Segment Open

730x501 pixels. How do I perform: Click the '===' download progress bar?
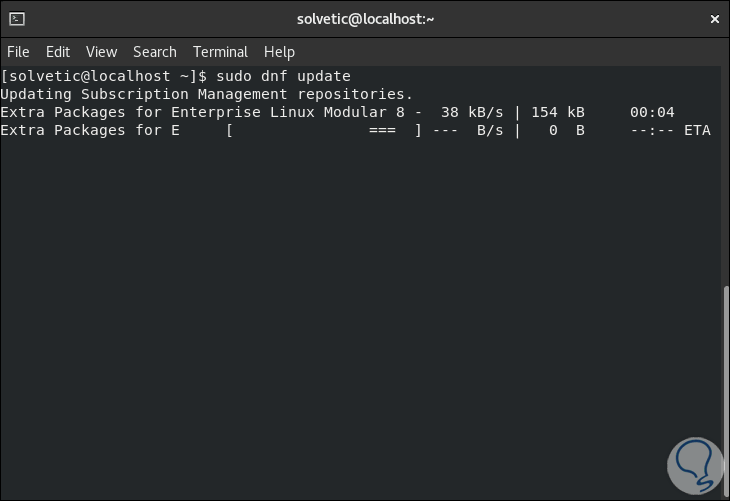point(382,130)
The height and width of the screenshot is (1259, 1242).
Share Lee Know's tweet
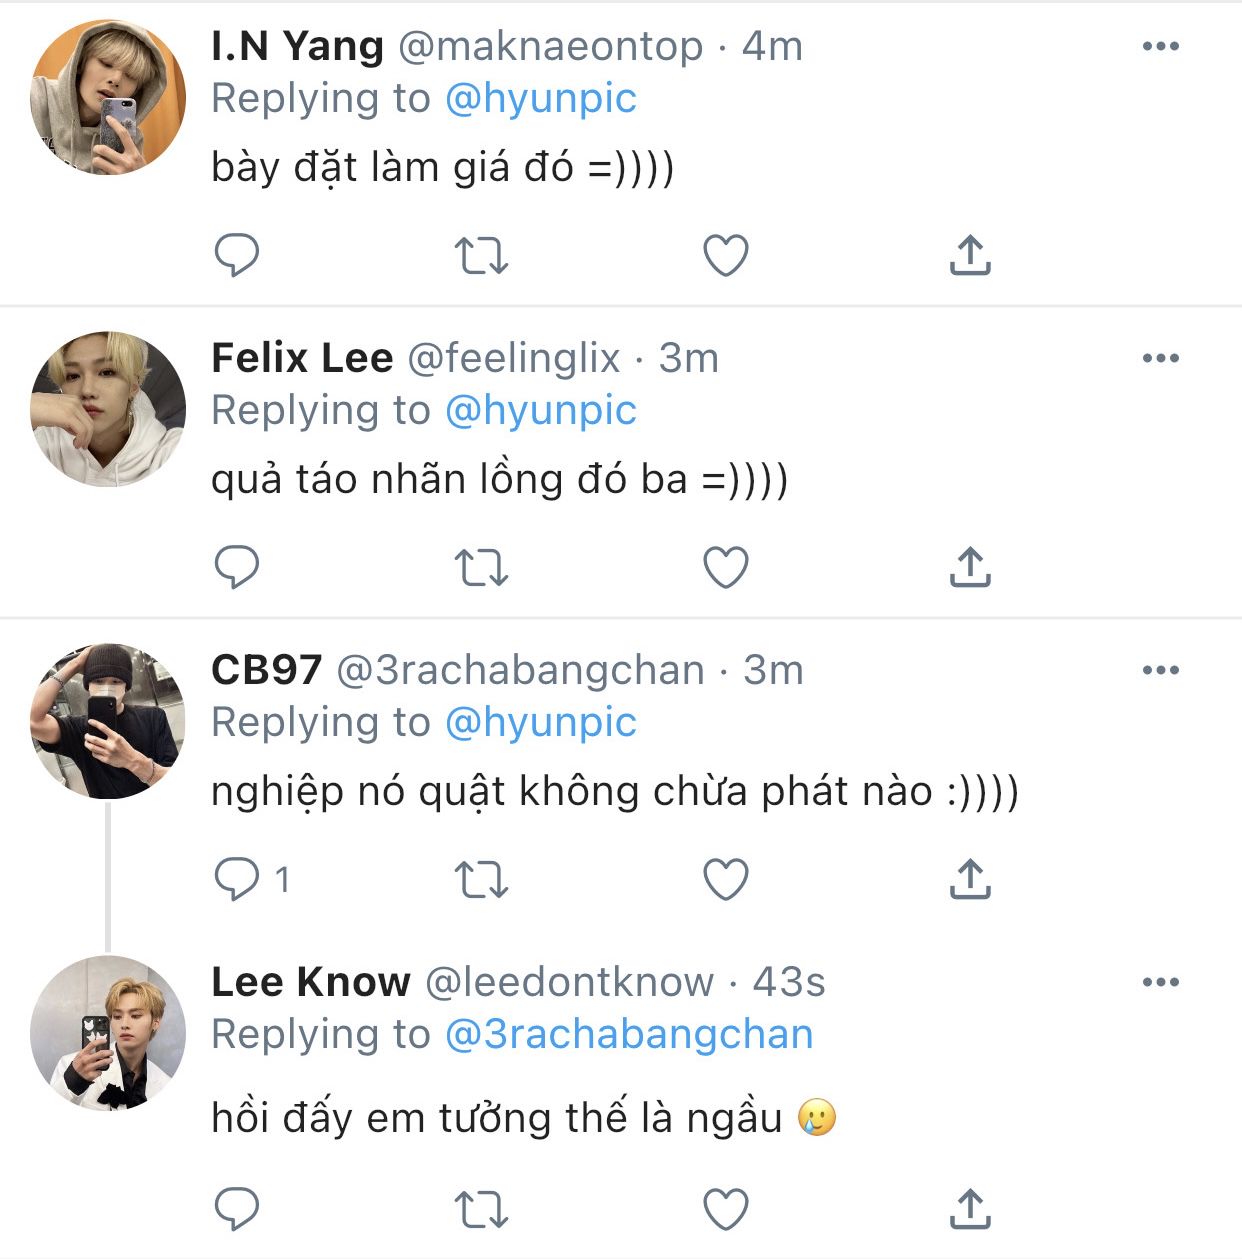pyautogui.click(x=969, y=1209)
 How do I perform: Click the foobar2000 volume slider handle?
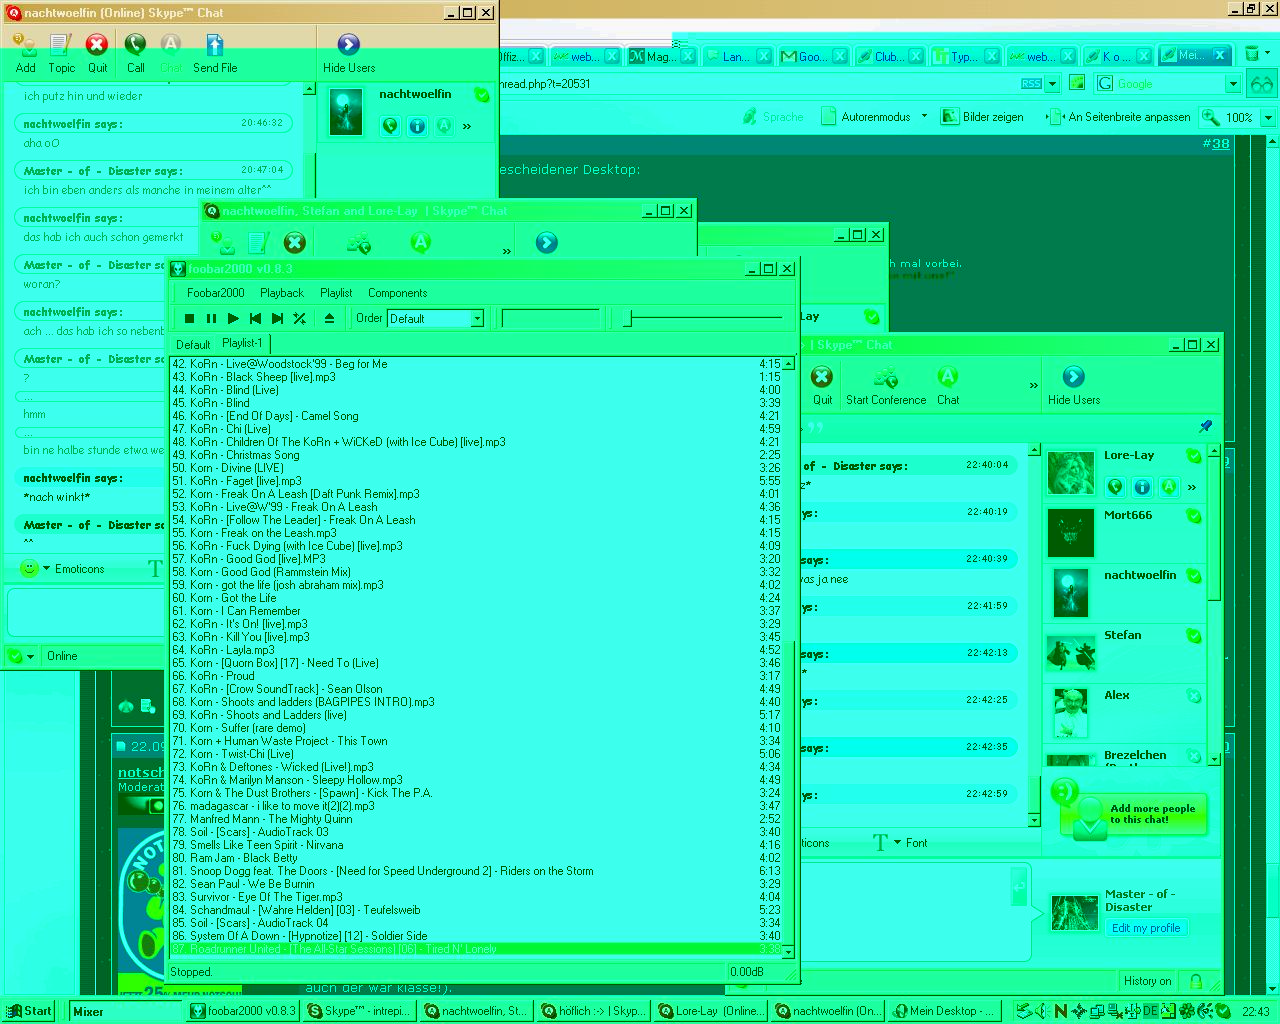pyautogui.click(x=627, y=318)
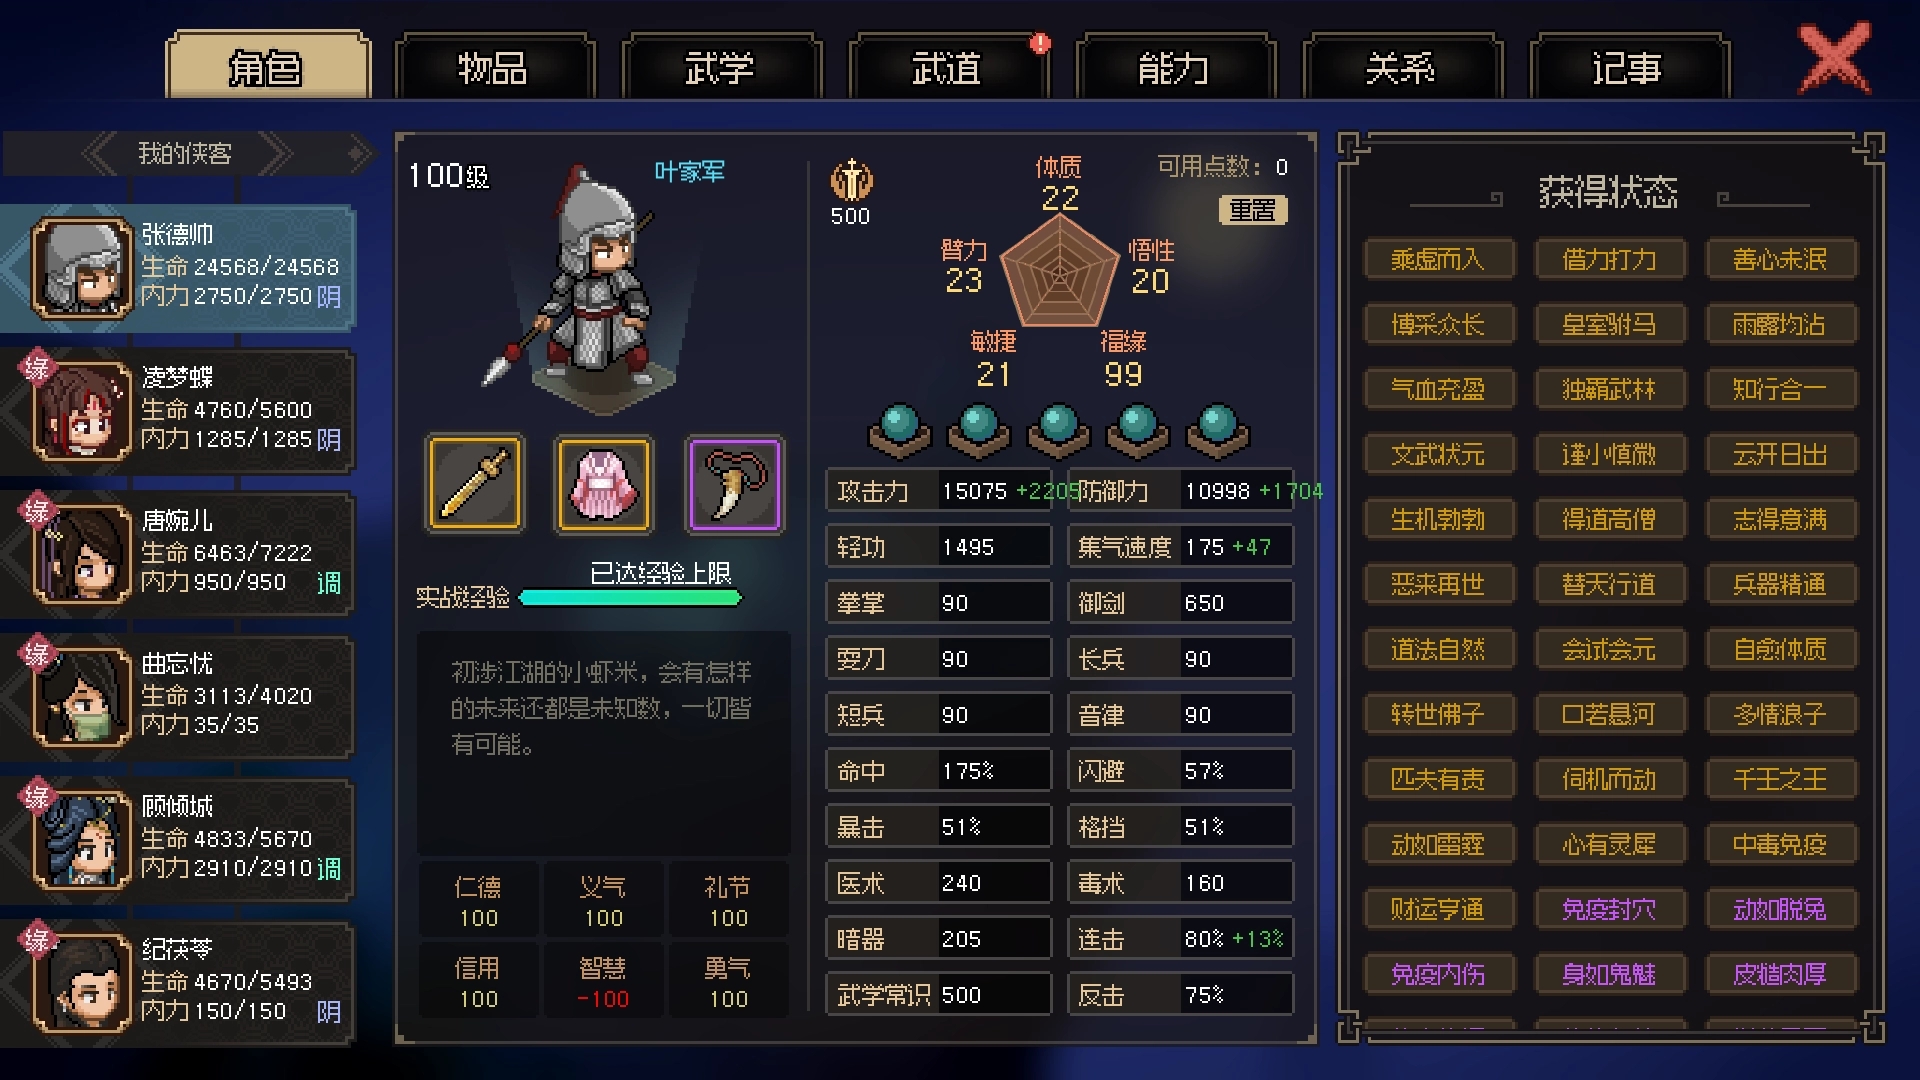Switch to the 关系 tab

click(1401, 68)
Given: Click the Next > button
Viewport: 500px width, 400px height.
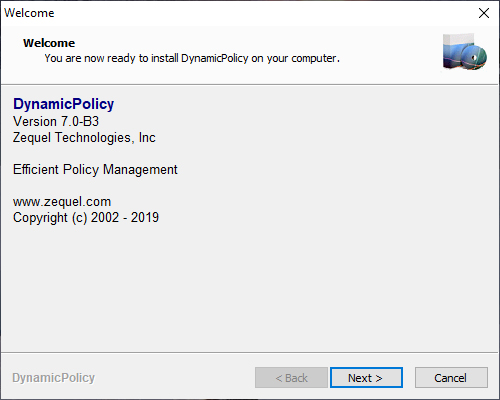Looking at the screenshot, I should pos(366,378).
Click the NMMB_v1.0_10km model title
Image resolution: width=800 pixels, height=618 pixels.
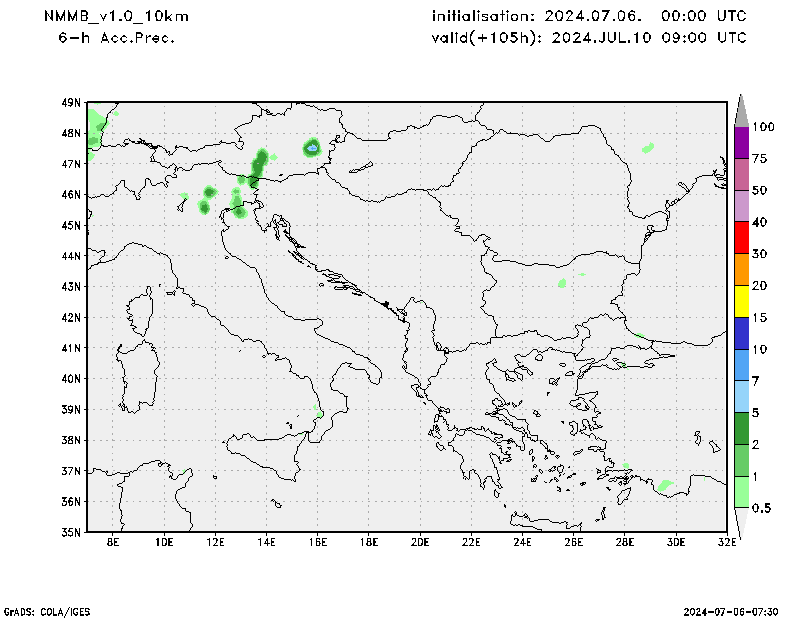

Segment Closed

- **AIM OF THE TASK**: What's needed is an exact retyping of the records, pictures excluded.

- **SOLUTION TO THE PROBLEM**:
730x501 pixels. How do I perform: Click the '===' download progress bar?
point(382,130)
The height and width of the screenshot is (1259, 1242).
Share Lee Know's tweet
pyautogui.click(x=969, y=1209)
 How do I perform: Click the foobar2000 volume slider handle?
pyautogui.click(x=627, y=318)
Switch to the 关系 tab

click(1401, 68)
Given: Click the Next > button
Viewport: 500px width, 400px height.
Looking at the screenshot, I should pos(366,378).
Click the NMMB_v1.0_10km model title
Image resolution: width=800 pixels, height=618 pixels.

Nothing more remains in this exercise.